Wien/Frankfurt. Einen Tag nachdem die Europäische Zentralbank (EZB) die Weichen für ihre neue Strategie gestellt hat, äußerte sich nun auch der Präsident der Deutschen Bundesbank, Jens Weidmann. Die Bundesbank hält an der EZB den größten Anteil aller Notenbanken. Was Weidmann sagt, hat also Gewicht – und wird gehört, wenngleich nicht immer danach abgestimmt wird.

„Die neue Strategie hilft der Geldpolitik, Preisstabilität für die Menschen im Euroraum zu sichern“, sagte Weidmann am Freitag. Die EZB hatte am Donnerstag bekannt gegeben, ihr 18 Jahre altes Inflationsziel von „nahe, aber unter zwei Prozent“, auf „mittelfristig zwei Prozent“ anzupassen. Negative Abweichungen von dem Ziel sind ebenso unerwünscht, wie positive. Die zwei Prozent stellen einen „Anker“, aber „keine Obergrenze“ dar.

Doch kann die Inflationsrate von zwei Prozent durchaus überschritten werden, wenn die Zinsen, wie derzeit, nahe der unteren Grenze sind.

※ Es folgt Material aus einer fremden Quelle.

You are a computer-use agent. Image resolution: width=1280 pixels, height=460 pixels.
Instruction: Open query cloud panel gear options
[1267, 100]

Der französische Gouverneur Francois Villeroy de Galhau räumte in einem Interview jedoch ein, dass die genaue Bedeutung der Formulierung von „vorübergehendem” Überschießen noch diskutiert werden müsse. „Wir haben diese Dauer nicht besprochen, keine Zahlen. Es ist alles eine Sache des Kontexts.”

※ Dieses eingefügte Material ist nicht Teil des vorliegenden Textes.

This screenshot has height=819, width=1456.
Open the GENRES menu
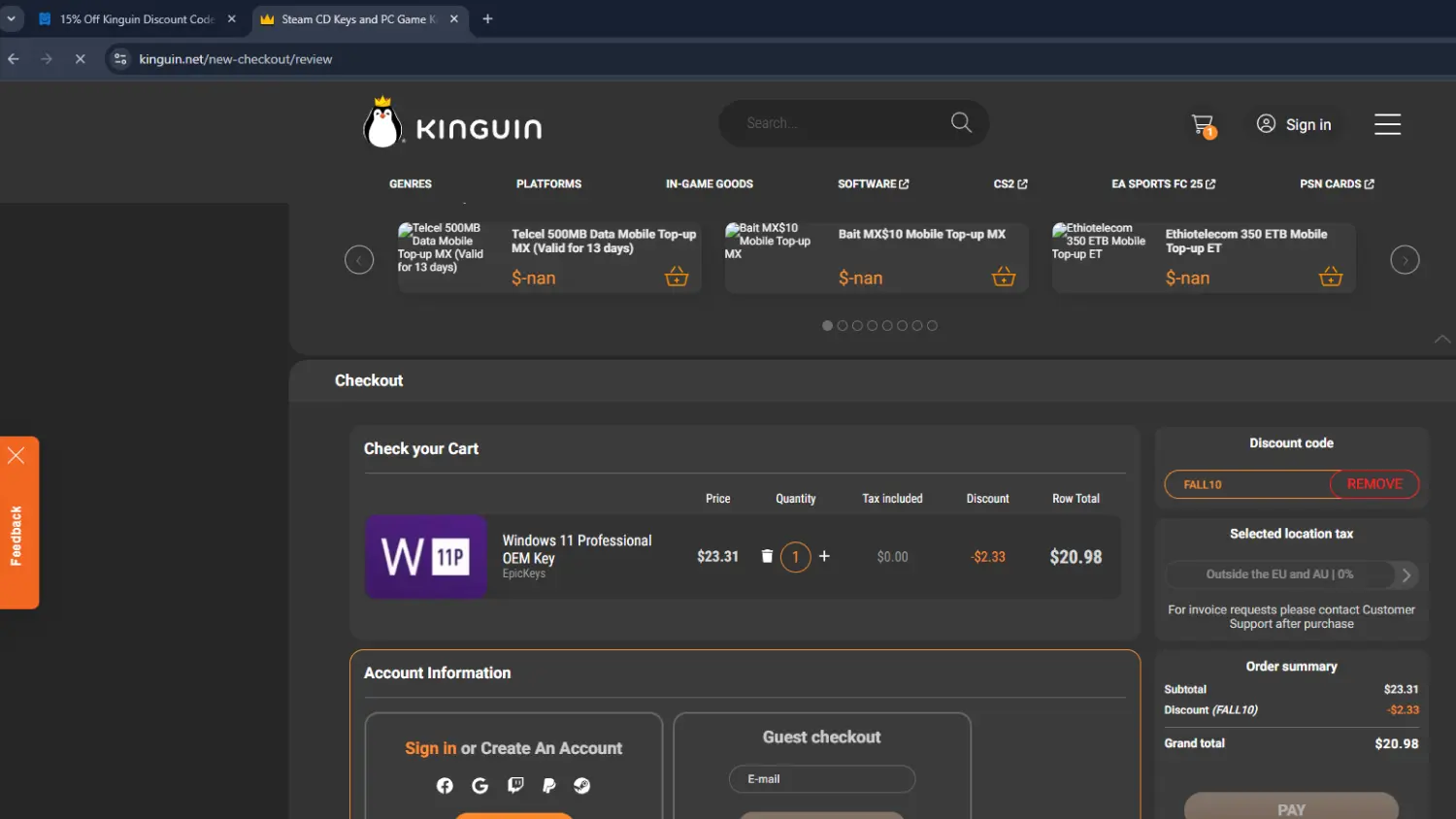point(411,184)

Die Änderung bei der Inflationsrate verschafft der Zentralbank mehr geldpolitischen Spielraum, sie ist nicht mehr sofort zum Handeln gezwungen. Was in ihrem Fall eine Anhebung des Zinssatzes bedeuten würde. Doch hat das neue Inflationsziel auch zur Folge, dass die expansive Geldpolitik wohl noch einige Zeit lang weiter fortgeführt wird. „Das heißt, Wirtschaft und Sparer im Euroraum werden sich auf absehbare Zeit leider auch weiterhin auf Negativzinsen einstellen müssen“, kommentierte Christian Ossig, der Hauptgeschäftsführer des deutschen Bankenverbandes BDB.

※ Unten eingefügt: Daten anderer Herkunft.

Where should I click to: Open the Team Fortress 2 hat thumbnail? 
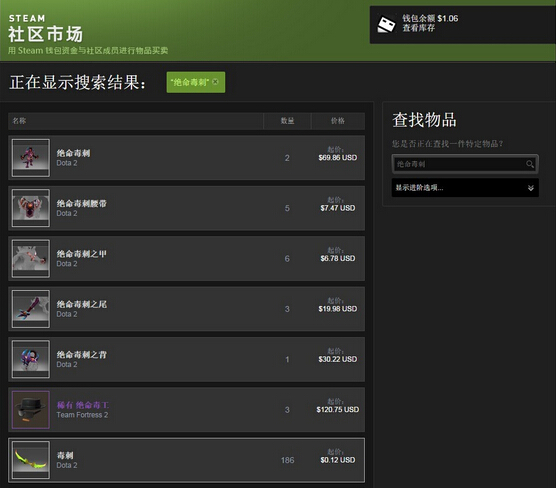click(x=31, y=410)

Was die Inflationsrate angeht, so verfehlte die EZB jahrelang ihr Ziel, trotz zahlreicher geldpolitischer Maßnahmen. Doch könnte die neue Maßzahl „ein Versuch der Währungshüter sein, die Inflationserwartungen dauerhaft auf ein höheres Niveau zu hieven, denn die Erwartungen haben auch Einfluss auf die Preisbildung an den verschiedenen Güter- und Arbeitsmärkten“, so Ökonom Ralf Umlauf von Helaba.
Unabhängig von ihrer Neupositionierung, die auch eine Änderung des Warenkorbs und eine stärkere Berücksichtigung des Klimawandels beinhaltet hat, wird sich die EZB allerdings auch bald mit der Frage beschäftigen müssen, wie lang sie ihre Krisenhilfen weiter fortführen wird.

Wann kommt der Ausstieg?

Wie aus den am Freitag veröffentlichten Protokollen der Zinssitzung von Juni hervorgeht, hat man eine mögliche Senkung des Tempos im Gremium diskutiert. Ein verbesserter wirtschaftlicher Ausblick solle sich demnach im Kauftempo bei den Anleihekäufen widerspiegeln. Beschlossen hat man im Juni aber letztendlich, dass die Anleihekäufe auch im dritten Quartal deutlich umfangreicher ausfallen werden. „Es wurde betont, dass die Erholung sich in einer frühen Phase befindet und ihr Robustheit fehlt, da sie stark abhängig ist von geldpolitischer Unterstützung“, hieß es in der Zusammenfassung. Bislang hat die EZB im Rahmen ihres Krisenprogramms um eine Billion Euro interveniert.
Erste Signale zum Ausstieg aus ihrem Notprogramm könnte dafür bald die US-Notenbank liefern. Die Finanzmärkte erwarten, dass es auf dem Notenbanktreffen in Jackson Hole Ende August mitunter sogar mehr als Hinweise geben wird. (ag./nst)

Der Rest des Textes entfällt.